## [Given task 1]
According to the text on perennial peanut grass hay, which plant is the hay made from?

You might never have heard of perennial peanut grass hay, but it’s one of the best-kept forage secrets of the southeastern United States. It’s also an excellent forage for livestock, including pigs, horses, dairy goats, sheep and rabbits. If you don’t know what perennial peanut hay is, it’s a forage grass hay made out of the Arachis glabrata plant (also known as rhizoma peanut) and has roughly the same nutritional qualities as alfalfa. In fact, in some areas of the United States, where alfalfa is difficult to get or very expensive, perennial peanut grass hay is one type of hay fed as an alternative.
The perennial peanut grass is a warm-weather legume, but it should not be confused with peanut hay. The latter is something completely different, with no nutritional value for livestock. Peanut hay is made from the plant Arachis hypogaea which is left over after harvesting peanuts; it has no nutritional value because all the plant’s efforts have gone into making peanuts for people to eat.
Perennial peanut hay does not produce peanuts. In fact, it’s bred only for the nutritional qualities of the peanut grass itself for livestock or as a ground cover. If not harvested in time, peanut grass will produce beautiful yellow flowers starting in spring and on into early fall.

## [Record excerpts]
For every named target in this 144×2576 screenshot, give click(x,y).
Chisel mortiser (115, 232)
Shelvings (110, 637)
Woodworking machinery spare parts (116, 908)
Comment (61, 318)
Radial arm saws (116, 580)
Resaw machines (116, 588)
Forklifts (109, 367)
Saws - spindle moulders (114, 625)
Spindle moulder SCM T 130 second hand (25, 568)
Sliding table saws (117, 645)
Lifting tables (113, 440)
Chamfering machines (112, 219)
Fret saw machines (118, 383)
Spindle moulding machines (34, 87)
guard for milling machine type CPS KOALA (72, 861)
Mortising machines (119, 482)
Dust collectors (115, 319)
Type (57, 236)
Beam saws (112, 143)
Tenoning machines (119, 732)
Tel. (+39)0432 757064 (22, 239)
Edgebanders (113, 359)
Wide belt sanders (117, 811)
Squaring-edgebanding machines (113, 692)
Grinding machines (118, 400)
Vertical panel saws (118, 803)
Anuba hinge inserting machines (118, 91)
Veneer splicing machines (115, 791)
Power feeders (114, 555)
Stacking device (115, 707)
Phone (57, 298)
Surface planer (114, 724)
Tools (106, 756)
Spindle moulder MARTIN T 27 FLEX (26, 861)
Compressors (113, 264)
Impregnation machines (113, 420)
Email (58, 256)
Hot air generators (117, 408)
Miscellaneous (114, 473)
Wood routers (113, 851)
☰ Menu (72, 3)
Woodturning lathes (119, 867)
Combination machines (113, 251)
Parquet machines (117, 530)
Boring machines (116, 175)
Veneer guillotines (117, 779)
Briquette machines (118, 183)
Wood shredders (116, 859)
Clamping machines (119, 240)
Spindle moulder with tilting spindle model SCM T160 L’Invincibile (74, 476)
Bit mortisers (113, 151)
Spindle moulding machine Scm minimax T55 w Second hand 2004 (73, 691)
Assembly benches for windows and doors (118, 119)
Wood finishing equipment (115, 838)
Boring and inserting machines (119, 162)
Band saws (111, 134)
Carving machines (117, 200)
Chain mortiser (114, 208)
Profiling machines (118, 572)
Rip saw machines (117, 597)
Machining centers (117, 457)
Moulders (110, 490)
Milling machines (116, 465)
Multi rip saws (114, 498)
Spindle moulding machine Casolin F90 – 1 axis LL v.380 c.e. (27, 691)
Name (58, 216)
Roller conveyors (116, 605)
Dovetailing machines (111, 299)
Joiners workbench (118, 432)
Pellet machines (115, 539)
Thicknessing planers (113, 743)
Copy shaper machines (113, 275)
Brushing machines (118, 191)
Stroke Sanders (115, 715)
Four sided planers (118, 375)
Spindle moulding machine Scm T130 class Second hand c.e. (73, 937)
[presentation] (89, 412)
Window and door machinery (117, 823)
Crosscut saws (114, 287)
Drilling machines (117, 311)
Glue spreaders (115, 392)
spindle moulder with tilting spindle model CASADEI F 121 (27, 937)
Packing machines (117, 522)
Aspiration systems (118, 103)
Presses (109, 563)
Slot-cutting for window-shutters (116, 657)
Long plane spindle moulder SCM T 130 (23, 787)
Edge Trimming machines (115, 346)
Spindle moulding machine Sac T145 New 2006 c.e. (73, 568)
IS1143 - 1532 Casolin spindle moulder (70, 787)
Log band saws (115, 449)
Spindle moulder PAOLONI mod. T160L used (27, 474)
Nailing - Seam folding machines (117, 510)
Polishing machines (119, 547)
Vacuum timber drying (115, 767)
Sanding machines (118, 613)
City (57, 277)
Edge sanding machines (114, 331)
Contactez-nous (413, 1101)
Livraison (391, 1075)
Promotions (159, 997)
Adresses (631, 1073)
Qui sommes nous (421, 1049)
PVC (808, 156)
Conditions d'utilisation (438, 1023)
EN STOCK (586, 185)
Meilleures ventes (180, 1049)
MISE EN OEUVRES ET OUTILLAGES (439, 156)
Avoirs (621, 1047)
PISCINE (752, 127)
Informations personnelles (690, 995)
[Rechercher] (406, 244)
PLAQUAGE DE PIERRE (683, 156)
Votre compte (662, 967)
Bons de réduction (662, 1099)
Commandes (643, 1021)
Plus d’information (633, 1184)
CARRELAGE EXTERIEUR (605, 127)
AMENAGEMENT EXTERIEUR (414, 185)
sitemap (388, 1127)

## [Given task 2]
Convert the records from the line containing "Spindle moulder with tilting spindle model SCM" up to and including the line containing "Moulders (110, 490)" into a JSON list of strings, one string per line, leaving out blank lines.

## [Written solution 1]
It is made from the Arachis glabrata plant, also known as rhizoma peanut.

## [Written solution 2]
[
  "Spindle moulder with tilting spindle model SCM T160 L’Invincibile (74, 476)",
  "Bit mortisers (113, 151)",
  "Spindle moulding machine Scm minimax T55 w Second hand 2004 (73, 691)",
  "Assembly benches for windows and doors (118, 119)",
  "Wood finishing equipment (115, 838)",
  "Boring and inserting machines (119, 162)",
  "Band saws (111, 134)",
  "Carving machines (117, 200)",
  "Chain mortiser (114, 208)",
  "Profiling machines (118, 572)",
  "Rip saw machines (117, 597)",
  "Machining centers (117, 457)",
  "Moulders (110, 490)"
]